Despite the careful mythology built up around these not exactly fictional heroes, it is once again the peripheral characters -- the wives, the war and, especially, the photographs themselves -- that deliver the most persuasive insights and emotional wallops in both novels. How is it that two men of such penetrating vision can remain so elusive themselves? It may be that, when working with photography, the real, everyday present of artists' lives is eclipsed by the allure of the frozen past.
Mitchell hints at that possibility through a frequent and dramatic use of flashbacks, each of which unfolds like a photograph enchanted into life. In "The Last Summer of the World," Steichen's present is peopled with broken soldiers and broken hearts, but in the past world of his photographs, his friends are vital, his country is peaceful, and his family is intact. The characters of Edward and Clara are increasingly constructed out of the flickers we see of their former selves. Who is more real, the happy maiden behind the piano, eyes still filled with flirtatious admiration for her ambitious young love, or the wife who stands in a disarrayed room in an old farmhouse, looking at her husband's photographs, cursing that their lives could not be so graced?
It is a mournful Clara Steichen who perhaps puts it best, when, toward the end of "The Last Summer of the World," she says of her husband's work: "Here is his vision, elaborated in hundreds of discrete moments, plucked from time and fixed on paper; here are the things he chooses to tell the world about itself.
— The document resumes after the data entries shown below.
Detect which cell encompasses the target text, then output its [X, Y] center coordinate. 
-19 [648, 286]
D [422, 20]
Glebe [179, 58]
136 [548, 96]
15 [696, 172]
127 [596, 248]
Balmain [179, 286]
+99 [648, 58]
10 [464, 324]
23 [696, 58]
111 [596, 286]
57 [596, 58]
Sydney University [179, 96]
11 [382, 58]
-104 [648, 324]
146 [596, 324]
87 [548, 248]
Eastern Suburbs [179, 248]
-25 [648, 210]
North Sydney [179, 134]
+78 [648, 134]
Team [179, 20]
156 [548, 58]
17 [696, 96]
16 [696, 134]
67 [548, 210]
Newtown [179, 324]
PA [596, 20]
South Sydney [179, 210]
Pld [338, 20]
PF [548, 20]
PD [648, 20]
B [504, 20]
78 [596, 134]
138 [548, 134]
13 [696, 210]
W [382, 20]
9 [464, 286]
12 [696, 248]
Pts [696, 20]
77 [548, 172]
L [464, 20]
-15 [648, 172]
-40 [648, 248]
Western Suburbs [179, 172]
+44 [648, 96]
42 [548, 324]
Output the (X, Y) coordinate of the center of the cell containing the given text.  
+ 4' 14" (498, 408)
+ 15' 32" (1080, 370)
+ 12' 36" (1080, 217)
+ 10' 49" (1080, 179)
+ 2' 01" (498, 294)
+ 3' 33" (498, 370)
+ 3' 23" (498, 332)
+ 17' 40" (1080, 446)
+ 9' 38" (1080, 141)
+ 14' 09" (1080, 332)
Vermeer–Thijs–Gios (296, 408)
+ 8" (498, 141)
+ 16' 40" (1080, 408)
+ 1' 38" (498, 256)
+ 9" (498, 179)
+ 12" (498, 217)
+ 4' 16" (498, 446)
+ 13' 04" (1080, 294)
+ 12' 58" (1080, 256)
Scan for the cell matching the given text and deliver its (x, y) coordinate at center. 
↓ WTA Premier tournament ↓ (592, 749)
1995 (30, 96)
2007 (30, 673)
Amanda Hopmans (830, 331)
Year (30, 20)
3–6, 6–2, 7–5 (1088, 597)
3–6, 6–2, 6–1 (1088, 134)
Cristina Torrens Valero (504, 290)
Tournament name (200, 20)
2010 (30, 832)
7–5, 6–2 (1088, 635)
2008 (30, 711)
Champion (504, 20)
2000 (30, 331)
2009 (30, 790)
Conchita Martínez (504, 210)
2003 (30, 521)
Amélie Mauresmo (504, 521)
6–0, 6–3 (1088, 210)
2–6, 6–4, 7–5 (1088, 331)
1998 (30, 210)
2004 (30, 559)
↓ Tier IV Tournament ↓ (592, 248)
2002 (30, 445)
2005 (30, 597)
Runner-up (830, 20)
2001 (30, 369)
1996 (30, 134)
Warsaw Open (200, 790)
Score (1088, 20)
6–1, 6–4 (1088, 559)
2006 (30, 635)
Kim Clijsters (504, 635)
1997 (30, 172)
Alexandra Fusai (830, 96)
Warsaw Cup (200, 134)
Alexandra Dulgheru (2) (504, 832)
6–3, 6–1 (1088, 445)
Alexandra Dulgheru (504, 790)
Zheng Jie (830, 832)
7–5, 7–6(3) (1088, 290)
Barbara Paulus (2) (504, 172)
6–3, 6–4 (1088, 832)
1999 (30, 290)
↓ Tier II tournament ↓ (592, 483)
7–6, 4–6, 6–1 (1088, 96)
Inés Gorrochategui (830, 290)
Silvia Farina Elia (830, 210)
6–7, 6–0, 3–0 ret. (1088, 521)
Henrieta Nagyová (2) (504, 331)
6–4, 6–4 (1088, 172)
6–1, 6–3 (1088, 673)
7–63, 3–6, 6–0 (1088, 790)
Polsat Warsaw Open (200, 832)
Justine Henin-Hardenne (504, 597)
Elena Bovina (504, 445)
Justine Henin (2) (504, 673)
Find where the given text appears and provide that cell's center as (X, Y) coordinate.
It is a beautiful vision, one in which nothing is ugly and broken, nothing dull and repetitive; the pictures he makes are of a world that can be understood and can therefore be loved without reservation. But she knows there is another version; there are things his vision omits to show."
Both Mitchell and Wiggins pay homage to works of genius, beautifully rendered, even while they (and we) remain fascinated by the men behind the memories and the lives behind the art.